[Extracted information Boundary: Start]
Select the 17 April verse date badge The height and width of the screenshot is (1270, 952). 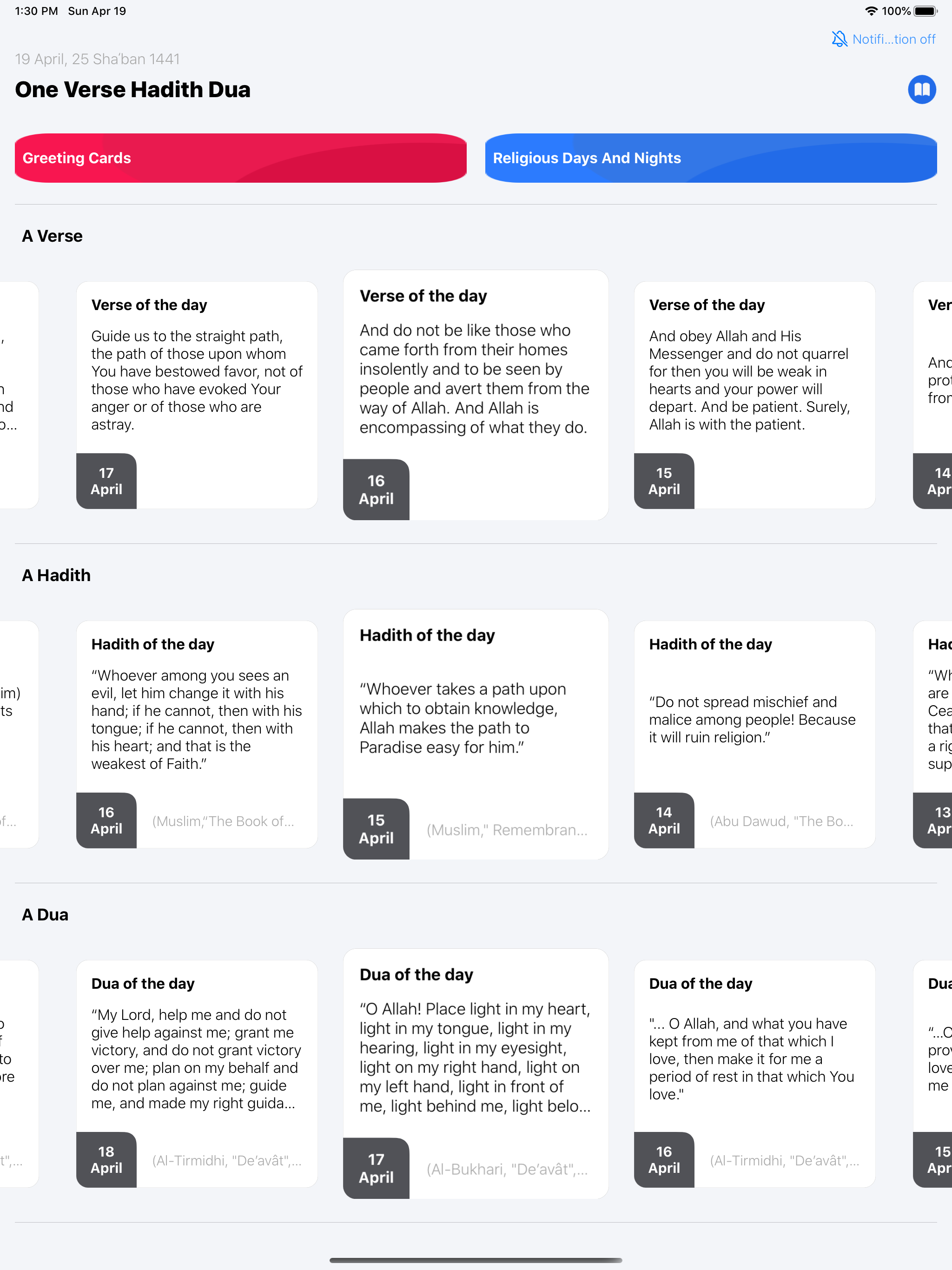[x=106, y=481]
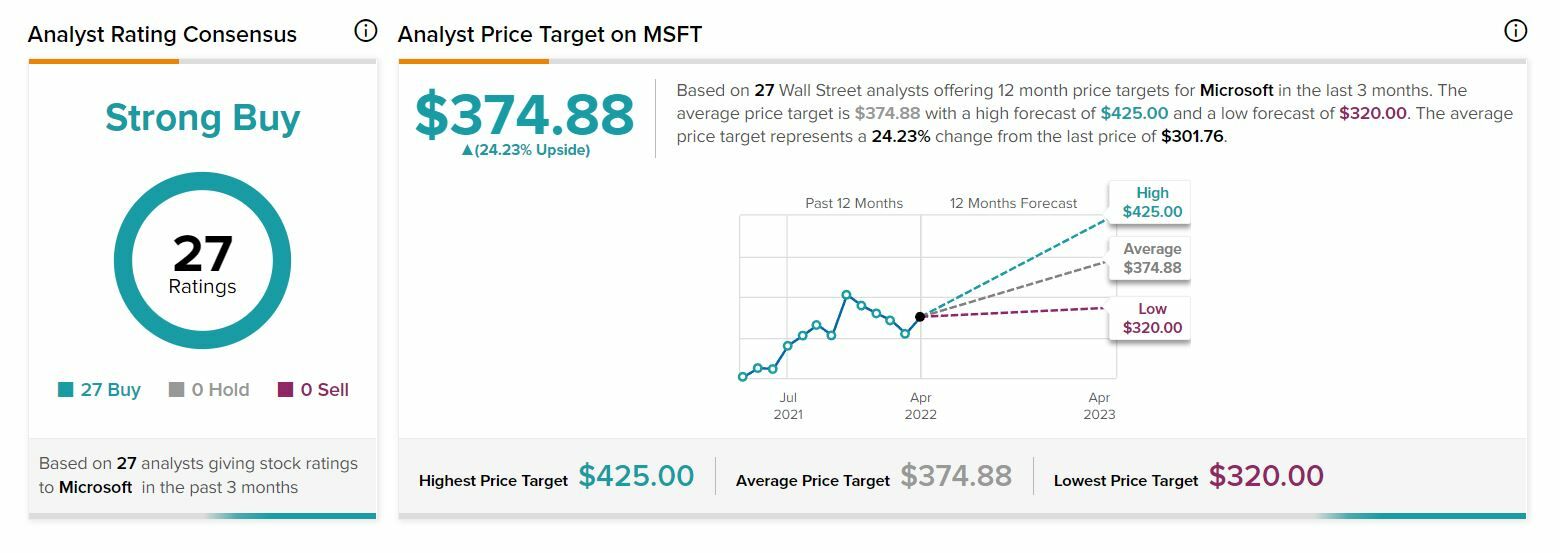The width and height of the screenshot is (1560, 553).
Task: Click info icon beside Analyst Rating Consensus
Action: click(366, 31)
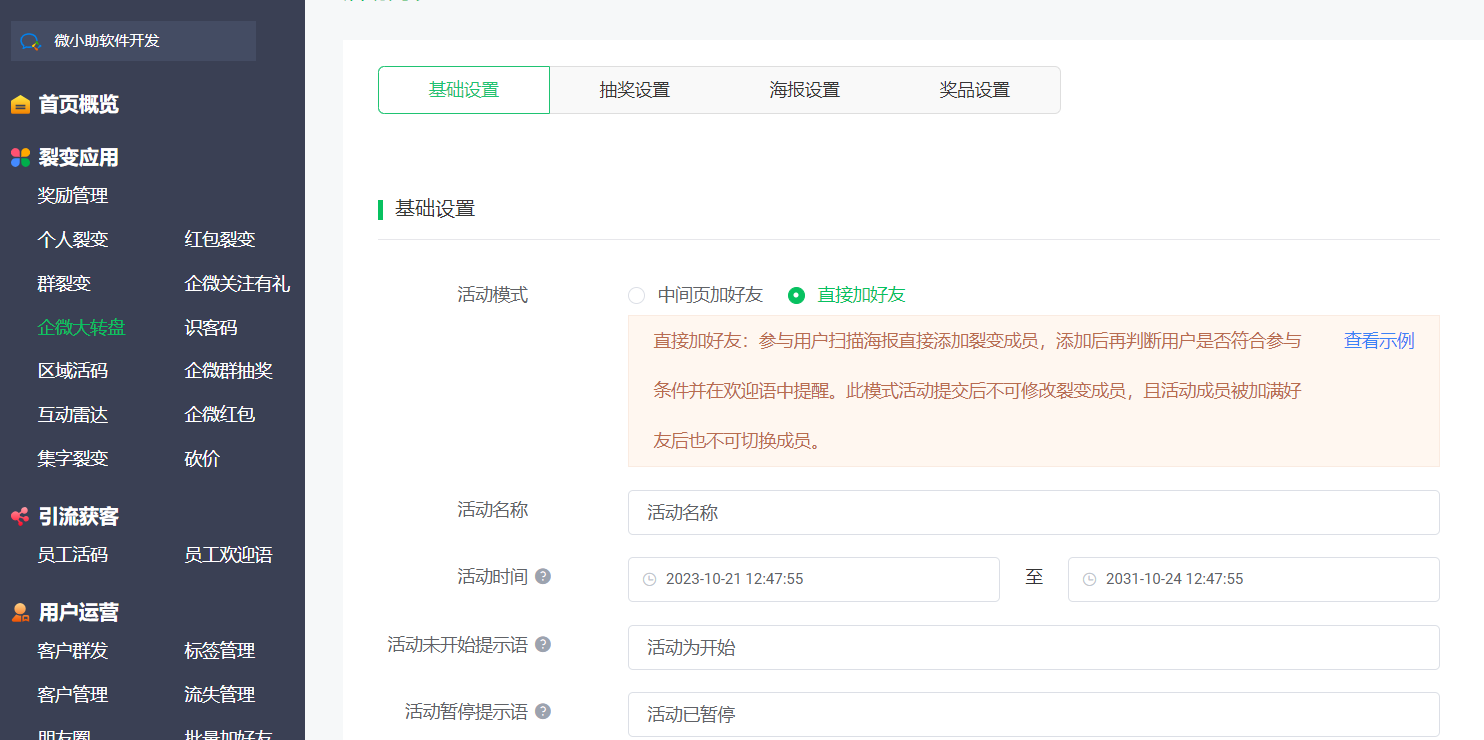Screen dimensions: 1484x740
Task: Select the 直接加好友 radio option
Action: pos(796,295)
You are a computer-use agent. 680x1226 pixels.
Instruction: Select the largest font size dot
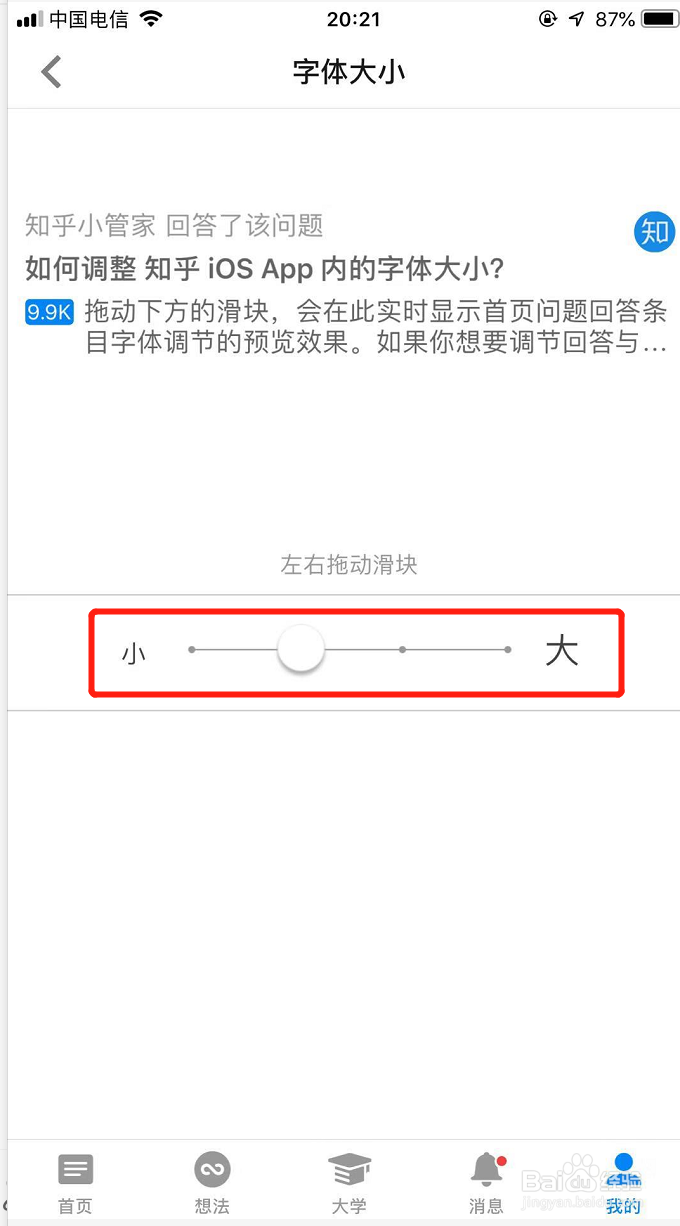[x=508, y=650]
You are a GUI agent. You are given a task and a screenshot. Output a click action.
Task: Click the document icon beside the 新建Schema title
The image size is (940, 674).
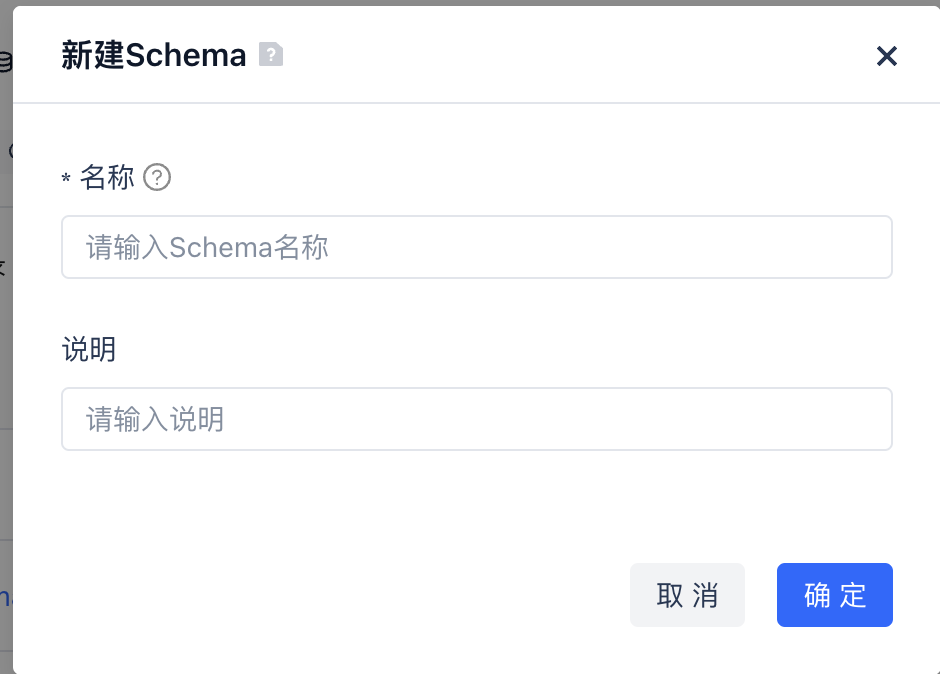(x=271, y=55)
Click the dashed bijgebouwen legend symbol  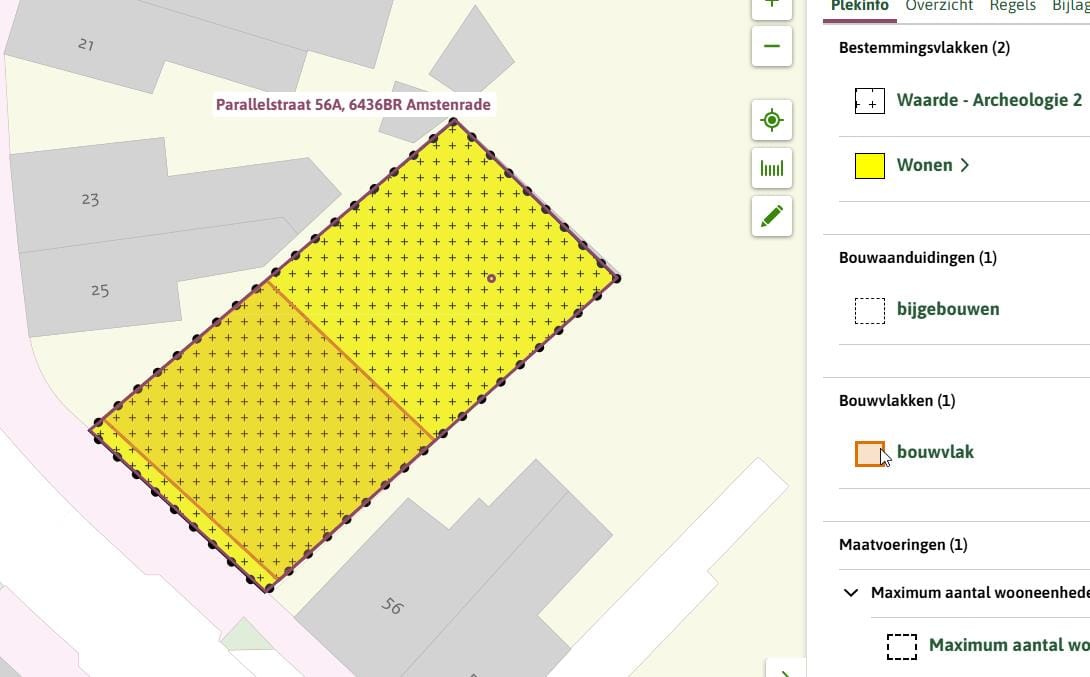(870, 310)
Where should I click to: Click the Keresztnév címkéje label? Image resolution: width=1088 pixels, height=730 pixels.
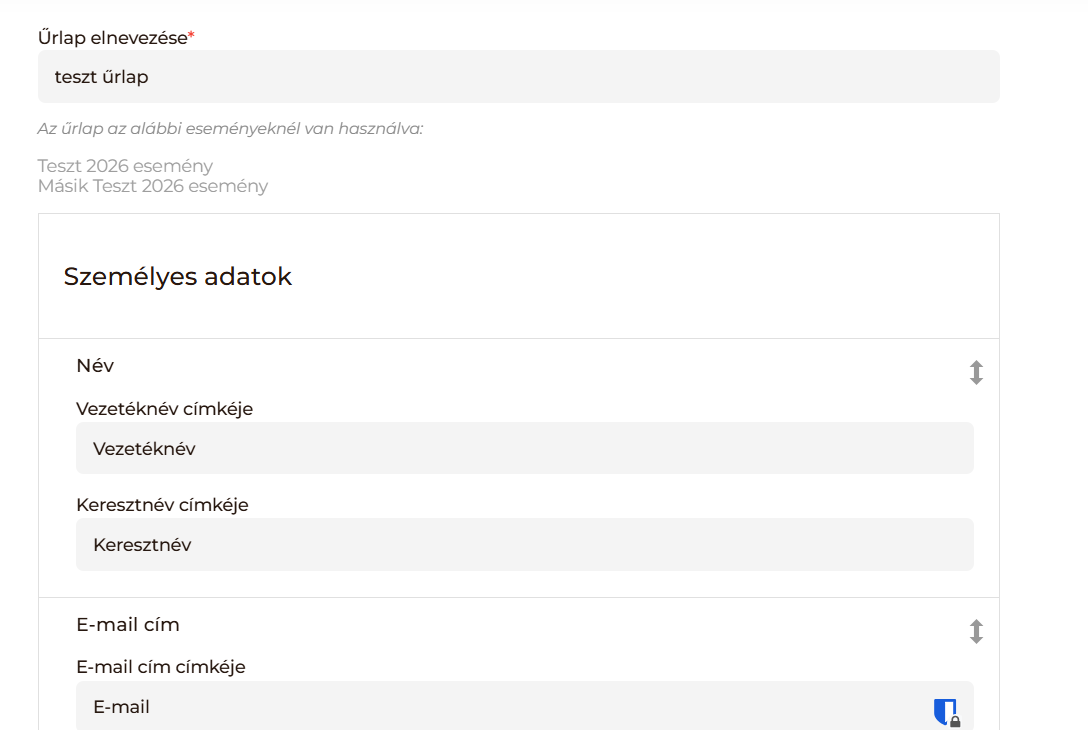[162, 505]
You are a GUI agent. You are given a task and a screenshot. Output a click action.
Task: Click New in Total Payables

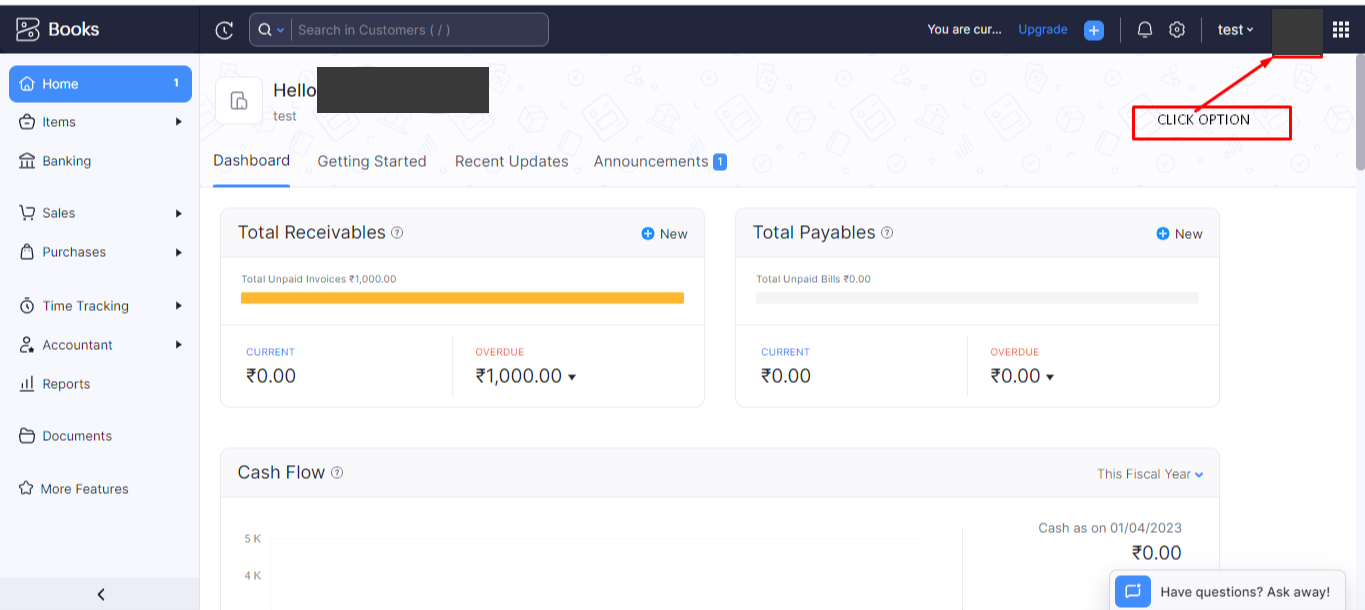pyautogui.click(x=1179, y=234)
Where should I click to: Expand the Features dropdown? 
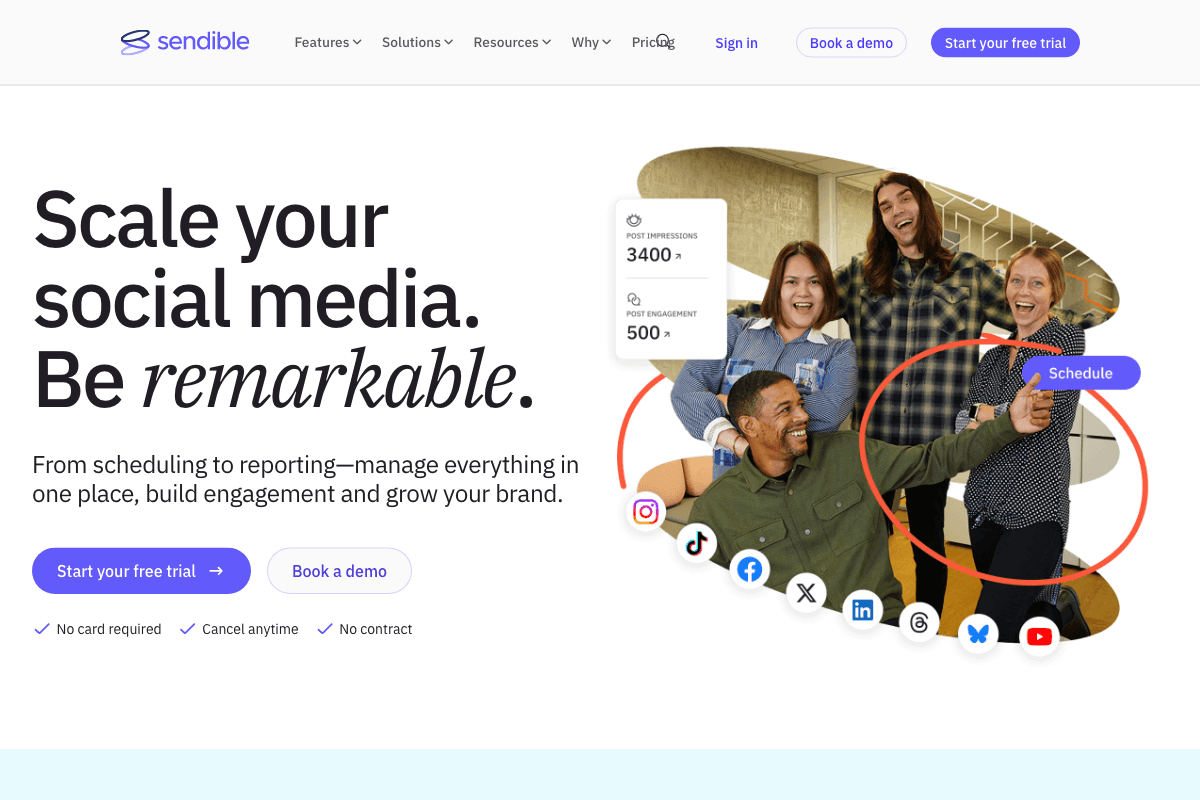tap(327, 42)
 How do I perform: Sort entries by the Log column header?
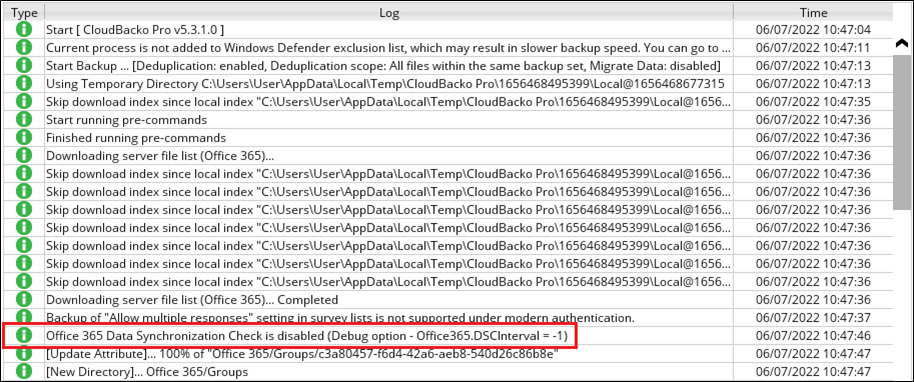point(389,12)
[Extracted information Boundary: End]
• Exercise details
Pictures do not go in the copy. Write out exactly the lines from the line containing "How do I perform: Sort" through the last line of the listing.

• Task solution
 How do I perform: Sort entries by the Log column header?
point(389,12)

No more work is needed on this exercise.